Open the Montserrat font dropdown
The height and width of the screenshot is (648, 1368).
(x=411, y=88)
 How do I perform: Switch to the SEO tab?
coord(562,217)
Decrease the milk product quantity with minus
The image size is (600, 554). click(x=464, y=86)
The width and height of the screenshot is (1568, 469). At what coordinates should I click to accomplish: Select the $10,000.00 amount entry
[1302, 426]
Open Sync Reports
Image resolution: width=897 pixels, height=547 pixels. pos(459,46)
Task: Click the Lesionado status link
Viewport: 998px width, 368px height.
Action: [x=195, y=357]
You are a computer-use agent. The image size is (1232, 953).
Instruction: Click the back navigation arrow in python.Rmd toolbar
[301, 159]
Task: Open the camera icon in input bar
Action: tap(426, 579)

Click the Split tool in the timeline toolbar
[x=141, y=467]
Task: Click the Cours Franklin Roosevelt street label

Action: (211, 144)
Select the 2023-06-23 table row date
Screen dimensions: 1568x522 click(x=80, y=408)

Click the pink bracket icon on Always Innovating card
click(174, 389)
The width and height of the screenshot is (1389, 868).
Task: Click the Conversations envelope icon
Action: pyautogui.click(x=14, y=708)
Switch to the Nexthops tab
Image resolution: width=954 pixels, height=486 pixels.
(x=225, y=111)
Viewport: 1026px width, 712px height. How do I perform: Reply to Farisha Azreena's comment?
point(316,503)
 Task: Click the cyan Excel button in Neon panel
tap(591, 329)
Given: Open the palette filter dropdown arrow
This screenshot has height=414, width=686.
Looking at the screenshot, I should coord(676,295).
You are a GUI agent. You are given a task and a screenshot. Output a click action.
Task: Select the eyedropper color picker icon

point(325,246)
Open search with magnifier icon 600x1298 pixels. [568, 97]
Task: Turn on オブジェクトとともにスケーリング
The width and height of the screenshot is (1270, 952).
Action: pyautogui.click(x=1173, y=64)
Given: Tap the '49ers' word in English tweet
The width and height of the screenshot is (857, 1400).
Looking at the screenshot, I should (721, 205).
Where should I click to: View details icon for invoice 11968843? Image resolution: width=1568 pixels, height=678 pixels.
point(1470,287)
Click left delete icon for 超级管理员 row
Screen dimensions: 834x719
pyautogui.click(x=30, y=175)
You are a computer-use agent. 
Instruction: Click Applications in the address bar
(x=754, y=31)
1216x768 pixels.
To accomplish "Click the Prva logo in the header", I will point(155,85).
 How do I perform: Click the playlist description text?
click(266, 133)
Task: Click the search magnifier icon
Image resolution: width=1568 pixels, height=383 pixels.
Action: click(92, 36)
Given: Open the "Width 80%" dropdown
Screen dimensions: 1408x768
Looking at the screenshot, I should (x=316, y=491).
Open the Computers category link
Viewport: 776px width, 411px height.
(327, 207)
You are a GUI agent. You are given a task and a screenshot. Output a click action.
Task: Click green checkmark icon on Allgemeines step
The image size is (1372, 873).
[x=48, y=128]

§ **Task requirements**:
Quote the data exactly, starting at the line that contains "Click the pink" and ending at the line that contains "Action: pyautogui.click(x=1173, y=64)", including both of those lines.

§ **Solution for this exercise**:
Click the pink bracket icon on Always Innovating card
click(174, 389)
The width and height of the screenshot is (1389, 868).
Task: Click the Conversations envelope icon
Action: pyautogui.click(x=14, y=708)
Switch to the Nexthops tab
Image resolution: width=954 pixels, height=486 pixels.
(x=225, y=111)
Viewport: 1026px width, 712px height. How do I perform: Reply to Farisha Azreena's comment?
point(316,503)
 Task: Click the cyan Excel button in Neon panel
tap(591, 329)
Given: Open the palette filter dropdown arrow
This screenshot has height=414, width=686.
Looking at the screenshot, I should coord(676,295).
You are a GUI agent. You are given a task and a screenshot. Output a click action.
Task: Select the eyedropper color picker icon

point(325,246)
Open search with magnifier icon 600x1298 pixels. [568, 97]
Task: Turn on オブジェクトとともにスケーリング
The width and height of the screenshot is (1270, 952).
Action: pyautogui.click(x=1173, y=64)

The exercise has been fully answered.